What the task requires
Can you print, word for word, everything in the material from the line containing "Click the Chase" down to the line containing "I will point(271,778).", with both of those lines included?

Collection entries
________

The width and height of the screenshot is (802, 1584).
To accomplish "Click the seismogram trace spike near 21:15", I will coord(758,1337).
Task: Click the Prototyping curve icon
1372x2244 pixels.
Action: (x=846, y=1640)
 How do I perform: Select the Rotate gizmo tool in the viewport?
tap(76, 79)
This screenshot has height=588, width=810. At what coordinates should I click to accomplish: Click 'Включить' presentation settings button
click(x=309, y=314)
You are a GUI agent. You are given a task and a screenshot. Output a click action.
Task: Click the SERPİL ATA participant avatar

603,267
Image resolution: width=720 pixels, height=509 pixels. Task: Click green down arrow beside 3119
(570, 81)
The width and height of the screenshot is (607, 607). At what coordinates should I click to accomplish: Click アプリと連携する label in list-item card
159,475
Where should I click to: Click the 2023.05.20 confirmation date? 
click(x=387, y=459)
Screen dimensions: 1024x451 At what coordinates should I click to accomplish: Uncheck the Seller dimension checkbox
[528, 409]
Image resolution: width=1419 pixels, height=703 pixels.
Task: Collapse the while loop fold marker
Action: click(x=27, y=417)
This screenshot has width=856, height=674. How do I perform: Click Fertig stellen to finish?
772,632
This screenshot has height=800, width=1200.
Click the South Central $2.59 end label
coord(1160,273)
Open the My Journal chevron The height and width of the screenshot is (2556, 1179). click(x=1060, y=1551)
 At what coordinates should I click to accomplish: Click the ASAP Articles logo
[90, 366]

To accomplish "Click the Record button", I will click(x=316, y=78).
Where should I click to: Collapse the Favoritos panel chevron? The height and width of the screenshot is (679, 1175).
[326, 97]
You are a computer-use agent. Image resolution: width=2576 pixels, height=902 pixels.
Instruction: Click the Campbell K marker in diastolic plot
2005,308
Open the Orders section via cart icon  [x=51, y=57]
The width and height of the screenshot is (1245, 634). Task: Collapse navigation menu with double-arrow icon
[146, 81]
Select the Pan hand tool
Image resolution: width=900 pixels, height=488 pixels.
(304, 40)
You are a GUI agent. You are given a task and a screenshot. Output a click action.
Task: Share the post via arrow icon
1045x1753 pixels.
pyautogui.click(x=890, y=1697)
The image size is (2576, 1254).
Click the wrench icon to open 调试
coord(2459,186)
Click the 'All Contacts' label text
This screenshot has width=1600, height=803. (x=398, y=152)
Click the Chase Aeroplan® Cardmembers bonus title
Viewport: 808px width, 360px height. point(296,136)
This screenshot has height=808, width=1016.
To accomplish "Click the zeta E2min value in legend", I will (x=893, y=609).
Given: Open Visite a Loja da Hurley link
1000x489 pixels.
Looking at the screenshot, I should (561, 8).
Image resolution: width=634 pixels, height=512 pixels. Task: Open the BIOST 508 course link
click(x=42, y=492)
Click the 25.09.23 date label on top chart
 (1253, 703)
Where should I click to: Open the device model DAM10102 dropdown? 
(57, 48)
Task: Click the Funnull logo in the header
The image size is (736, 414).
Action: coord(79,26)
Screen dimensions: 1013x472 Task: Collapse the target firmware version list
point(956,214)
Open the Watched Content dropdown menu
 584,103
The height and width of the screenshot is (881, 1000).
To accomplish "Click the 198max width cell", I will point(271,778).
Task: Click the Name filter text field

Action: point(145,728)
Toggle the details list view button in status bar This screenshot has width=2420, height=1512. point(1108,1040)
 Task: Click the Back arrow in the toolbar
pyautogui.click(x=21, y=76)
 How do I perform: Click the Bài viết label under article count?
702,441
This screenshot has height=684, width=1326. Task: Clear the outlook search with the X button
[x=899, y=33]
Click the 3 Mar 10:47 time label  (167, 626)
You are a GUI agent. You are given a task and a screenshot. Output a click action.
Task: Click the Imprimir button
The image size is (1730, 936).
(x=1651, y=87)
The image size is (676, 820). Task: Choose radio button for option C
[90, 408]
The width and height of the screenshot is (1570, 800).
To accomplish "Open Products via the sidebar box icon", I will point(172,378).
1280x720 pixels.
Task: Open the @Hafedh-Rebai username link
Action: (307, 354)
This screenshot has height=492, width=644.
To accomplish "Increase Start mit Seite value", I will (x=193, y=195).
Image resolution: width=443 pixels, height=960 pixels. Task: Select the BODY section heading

________

Output of the task
Click the Chase Aeroplan® Cardmembers bonus title
Viewport: 808px width, 360px height. point(296,136)
This screenshot has height=808, width=1016.
To accomplish "Click the zeta E2min value in legend", I will (x=893, y=609).
Given: Open Visite a Loja da Hurley link
1000x489 pixels.
Looking at the screenshot, I should (561, 8).
Image resolution: width=634 pixels, height=512 pixels. Task: Open the BIOST 508 course link
click(x=42, y=492)
Click the 25.09.23 date label on top chart
 (1253, 703)
Where should I click to: Open the device model DAM10102 dropdown? 
(57, 48)
Task: Click the Funnull logo in the header
The image size is (736, 414).
Action: coord(79,26)
Screen dimensions: 1013x472 Task: Collapse the target firmware version list
point(956,214)
Open the Watched Content dropdown menu
 584,103
The height and width of the screenshot is (881, 1000).
To accomplish "Click the 198max width cell", I will point(271,778).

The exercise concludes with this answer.